WHAT IS NEEDED: Count the lines in the items below that contain the word "height", and give only that number.

RECORD EXTRACTS:

......

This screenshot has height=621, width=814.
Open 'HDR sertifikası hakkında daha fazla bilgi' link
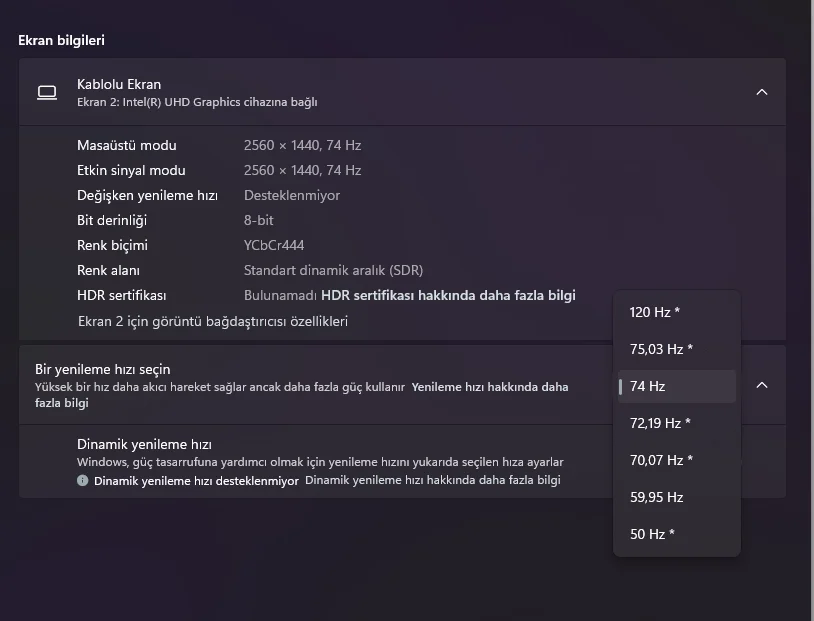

......

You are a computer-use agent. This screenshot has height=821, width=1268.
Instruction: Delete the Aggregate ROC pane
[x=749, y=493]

......

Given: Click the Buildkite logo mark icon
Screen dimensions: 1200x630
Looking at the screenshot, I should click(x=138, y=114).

......

RESPONSE TO THE TASK: 2